Perhaps because the challenge of writing a personal, informative, and revealing study of so guarded and private a person is great, Twombly’s biography is the first major account of the architect’s life to appear in fifty years. Yet a reassessment of Sullivan’s work is long overdue. In 1935, when Hugh Morrison’s Louis Sullivan: Prophet of Modern Architecture was published, a modernist aesthetic prevailed among architectural critics. Those aspects of Sullivan’s work which foreshadowed the sleek office towers of the mid-twentieth century were celebrated. It was as “father of the skyscraper” that Sullivan was admired; his formula for the tripartite division of the tall office building into base, body, and capital, which allowed for undifferentiated and easily convertible office space throughout all the floors of such a building’s shaft, and the strong vertical thrust of his designs were praised as progressive, while his opulent use of applied ornament was overlooked as an embarrassment. Twombly’s study helps to rectify this injustice. In dealing with some of Sullivan’s early works, such as the six-story building he designed for A. F. Troescher in 1884, Twombly sometimes seems to follow conventional modernist standards, arguing that the ornamental arches with which the building is capped “weaken the effect” of a structure which might have been “a clean, successful composition of geometrical relationships.” Yet in dealing with the later buildings, Twombly properly appreciates the complex interplay of structural form and surface ornament that Sullivan achieved.
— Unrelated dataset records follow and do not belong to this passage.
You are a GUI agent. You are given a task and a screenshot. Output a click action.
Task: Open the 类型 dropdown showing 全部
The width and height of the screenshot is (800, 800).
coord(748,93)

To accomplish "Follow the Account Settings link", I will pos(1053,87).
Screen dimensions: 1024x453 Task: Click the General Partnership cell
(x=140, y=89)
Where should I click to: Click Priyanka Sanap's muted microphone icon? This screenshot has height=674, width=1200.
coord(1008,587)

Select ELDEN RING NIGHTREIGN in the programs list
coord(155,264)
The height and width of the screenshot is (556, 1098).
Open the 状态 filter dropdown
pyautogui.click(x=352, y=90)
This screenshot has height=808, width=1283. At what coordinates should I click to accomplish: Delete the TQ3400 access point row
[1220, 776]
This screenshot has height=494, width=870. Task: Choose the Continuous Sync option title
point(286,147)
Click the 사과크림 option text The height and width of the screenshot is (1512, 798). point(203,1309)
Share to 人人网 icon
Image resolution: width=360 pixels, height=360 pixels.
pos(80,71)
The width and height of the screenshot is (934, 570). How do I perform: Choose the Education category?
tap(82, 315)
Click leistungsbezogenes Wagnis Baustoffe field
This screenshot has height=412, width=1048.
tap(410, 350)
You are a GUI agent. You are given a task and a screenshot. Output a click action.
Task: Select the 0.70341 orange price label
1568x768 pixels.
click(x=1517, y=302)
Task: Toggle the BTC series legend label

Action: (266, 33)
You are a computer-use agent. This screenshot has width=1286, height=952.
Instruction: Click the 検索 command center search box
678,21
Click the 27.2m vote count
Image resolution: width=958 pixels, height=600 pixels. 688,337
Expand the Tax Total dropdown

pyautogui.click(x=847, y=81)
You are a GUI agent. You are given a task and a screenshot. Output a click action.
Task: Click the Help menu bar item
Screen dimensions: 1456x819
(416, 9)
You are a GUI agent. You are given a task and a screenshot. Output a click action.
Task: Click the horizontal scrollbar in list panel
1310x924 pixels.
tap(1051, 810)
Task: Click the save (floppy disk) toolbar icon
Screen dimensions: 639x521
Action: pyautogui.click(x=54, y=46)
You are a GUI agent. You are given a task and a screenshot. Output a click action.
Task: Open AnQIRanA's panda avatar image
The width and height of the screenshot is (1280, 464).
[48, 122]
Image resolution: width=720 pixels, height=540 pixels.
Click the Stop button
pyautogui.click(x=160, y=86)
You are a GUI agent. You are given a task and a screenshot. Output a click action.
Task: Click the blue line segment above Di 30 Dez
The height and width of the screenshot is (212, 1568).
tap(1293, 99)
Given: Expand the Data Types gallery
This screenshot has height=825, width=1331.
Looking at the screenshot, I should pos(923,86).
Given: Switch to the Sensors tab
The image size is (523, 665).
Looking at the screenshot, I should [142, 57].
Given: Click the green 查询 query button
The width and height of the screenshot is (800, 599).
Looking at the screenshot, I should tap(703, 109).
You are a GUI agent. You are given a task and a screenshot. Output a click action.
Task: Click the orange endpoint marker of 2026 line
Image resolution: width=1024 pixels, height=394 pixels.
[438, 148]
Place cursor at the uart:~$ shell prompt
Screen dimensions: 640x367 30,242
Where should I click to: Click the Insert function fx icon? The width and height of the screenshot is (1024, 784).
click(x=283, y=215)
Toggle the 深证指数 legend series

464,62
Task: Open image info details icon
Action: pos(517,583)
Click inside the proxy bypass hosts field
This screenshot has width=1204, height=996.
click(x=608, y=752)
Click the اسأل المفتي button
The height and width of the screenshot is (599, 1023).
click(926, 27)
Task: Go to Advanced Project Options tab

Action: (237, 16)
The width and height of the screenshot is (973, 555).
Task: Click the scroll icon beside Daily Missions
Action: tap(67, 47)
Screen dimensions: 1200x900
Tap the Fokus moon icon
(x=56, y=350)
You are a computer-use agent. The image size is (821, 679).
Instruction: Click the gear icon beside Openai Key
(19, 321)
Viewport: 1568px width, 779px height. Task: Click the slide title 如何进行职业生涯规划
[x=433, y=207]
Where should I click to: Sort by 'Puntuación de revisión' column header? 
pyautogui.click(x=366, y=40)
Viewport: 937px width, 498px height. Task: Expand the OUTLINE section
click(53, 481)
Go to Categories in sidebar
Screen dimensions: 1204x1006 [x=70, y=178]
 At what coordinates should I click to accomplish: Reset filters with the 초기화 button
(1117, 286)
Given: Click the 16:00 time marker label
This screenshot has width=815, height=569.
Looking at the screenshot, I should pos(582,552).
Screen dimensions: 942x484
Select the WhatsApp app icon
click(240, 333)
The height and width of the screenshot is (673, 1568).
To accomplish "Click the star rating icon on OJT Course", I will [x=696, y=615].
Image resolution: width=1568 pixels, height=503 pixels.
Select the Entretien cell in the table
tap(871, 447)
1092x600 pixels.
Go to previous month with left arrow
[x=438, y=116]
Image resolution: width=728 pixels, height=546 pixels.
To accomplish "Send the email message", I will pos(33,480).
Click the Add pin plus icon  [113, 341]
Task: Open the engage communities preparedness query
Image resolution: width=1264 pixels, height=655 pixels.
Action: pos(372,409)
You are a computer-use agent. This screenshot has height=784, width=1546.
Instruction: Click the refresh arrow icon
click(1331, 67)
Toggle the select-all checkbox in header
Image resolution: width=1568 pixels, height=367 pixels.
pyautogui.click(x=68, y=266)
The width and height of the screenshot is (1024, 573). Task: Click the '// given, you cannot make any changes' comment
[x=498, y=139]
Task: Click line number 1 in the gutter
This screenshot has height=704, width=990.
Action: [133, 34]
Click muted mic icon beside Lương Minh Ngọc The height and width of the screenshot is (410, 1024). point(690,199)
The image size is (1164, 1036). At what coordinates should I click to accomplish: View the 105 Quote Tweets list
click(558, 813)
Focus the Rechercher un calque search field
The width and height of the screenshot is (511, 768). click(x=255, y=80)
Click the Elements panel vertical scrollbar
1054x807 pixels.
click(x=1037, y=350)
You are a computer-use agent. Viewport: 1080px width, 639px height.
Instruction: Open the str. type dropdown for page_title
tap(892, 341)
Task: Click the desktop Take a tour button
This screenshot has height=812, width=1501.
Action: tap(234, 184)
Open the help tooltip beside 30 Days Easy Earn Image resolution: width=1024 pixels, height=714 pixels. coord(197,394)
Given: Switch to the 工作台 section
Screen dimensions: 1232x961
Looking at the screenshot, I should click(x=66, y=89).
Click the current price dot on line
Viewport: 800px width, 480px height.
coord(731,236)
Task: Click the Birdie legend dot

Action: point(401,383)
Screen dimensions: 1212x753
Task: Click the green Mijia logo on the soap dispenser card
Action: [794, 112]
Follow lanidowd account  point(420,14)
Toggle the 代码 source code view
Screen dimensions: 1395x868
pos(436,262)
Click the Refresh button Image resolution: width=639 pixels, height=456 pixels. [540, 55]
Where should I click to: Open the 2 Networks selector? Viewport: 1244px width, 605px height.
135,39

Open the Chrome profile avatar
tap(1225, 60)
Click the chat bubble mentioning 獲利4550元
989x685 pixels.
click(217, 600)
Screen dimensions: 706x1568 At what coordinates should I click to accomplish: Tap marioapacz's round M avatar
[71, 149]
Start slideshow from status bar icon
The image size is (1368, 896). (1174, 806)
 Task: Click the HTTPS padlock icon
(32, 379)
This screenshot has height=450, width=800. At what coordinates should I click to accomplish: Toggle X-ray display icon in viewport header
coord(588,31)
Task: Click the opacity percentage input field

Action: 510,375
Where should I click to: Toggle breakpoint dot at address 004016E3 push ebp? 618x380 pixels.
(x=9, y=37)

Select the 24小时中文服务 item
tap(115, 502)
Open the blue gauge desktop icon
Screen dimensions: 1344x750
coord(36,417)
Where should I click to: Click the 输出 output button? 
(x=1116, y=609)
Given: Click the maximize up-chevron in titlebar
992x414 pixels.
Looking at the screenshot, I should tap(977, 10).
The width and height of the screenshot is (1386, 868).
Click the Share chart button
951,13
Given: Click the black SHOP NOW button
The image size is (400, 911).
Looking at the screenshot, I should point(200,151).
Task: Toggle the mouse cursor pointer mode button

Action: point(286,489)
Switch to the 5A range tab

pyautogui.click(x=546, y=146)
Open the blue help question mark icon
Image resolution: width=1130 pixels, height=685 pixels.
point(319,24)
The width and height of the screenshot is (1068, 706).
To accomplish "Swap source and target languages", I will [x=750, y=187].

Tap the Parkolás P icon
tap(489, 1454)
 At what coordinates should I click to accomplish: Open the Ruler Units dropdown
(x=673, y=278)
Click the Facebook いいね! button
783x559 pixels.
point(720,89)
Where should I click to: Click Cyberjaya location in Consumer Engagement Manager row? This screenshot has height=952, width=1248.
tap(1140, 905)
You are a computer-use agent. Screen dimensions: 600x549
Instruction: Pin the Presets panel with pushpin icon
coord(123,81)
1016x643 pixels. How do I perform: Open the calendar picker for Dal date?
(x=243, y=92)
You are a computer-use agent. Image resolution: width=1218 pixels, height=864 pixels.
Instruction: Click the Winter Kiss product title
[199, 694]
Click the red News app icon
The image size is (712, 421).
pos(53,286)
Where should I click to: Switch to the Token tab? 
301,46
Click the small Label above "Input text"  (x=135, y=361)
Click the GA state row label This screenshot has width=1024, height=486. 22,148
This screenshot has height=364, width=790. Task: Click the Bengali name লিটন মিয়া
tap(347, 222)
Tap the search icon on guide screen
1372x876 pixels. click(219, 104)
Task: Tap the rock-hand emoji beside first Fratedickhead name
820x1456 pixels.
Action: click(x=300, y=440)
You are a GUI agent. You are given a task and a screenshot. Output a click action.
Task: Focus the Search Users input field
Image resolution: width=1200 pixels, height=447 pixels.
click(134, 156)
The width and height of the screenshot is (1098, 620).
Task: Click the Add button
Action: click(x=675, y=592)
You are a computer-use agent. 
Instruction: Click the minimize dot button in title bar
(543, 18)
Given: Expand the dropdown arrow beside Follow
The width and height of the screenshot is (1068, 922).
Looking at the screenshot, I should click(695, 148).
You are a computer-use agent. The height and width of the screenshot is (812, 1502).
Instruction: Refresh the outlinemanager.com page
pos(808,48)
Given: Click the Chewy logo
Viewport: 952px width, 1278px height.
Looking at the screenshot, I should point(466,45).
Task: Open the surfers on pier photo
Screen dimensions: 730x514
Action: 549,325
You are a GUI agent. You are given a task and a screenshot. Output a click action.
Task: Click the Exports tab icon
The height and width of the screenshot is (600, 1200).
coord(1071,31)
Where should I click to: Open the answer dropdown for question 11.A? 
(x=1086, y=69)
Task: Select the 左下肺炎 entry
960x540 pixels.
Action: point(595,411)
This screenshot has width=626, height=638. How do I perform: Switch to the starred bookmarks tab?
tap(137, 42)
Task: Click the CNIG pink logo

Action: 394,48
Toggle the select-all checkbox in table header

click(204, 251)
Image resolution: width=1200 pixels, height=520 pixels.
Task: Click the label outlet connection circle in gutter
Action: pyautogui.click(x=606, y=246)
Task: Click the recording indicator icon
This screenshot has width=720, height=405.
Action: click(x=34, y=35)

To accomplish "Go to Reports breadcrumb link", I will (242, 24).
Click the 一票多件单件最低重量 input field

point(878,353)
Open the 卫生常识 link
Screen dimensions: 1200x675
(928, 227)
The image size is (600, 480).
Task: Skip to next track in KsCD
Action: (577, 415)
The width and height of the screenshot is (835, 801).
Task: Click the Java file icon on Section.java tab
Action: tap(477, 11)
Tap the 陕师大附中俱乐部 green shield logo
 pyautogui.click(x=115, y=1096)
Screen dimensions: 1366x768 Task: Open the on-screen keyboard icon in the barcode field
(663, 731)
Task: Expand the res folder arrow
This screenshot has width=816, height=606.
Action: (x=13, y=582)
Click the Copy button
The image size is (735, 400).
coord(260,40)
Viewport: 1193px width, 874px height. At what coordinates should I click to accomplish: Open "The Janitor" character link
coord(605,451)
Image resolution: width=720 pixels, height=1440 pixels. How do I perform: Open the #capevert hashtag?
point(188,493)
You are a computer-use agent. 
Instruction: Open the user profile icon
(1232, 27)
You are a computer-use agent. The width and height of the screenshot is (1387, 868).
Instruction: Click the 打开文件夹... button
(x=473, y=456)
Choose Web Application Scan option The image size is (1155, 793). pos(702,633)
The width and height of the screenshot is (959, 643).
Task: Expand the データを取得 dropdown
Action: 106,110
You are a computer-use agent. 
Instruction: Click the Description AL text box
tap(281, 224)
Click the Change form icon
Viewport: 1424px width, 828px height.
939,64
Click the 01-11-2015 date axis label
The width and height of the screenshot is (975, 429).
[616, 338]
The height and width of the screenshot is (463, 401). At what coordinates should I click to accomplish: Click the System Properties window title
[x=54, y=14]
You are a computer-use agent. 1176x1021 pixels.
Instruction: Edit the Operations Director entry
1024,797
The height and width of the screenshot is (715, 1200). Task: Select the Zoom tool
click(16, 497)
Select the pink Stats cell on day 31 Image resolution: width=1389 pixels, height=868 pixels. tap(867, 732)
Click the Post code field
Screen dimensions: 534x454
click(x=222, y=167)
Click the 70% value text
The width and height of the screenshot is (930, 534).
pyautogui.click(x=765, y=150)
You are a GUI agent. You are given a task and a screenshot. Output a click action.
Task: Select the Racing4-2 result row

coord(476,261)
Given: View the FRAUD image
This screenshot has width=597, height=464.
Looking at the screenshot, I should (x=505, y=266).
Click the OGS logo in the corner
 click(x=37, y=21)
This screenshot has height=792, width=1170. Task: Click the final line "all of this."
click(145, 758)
Twombly rightly praises the florid cast-iron decoration of the base of the Schlesinger and Mayer (now Carson Pirie Scott) store constructed in Chicago in 1902 and 1903. This ornamentation, according to Twombly, associated the large plate-glass windows along the street with a row of paintings enclosed in ornate frames, thus presenting commodities in an aesthetic form designed to attract the eye of a new type...
(The entire section is 1572 words.)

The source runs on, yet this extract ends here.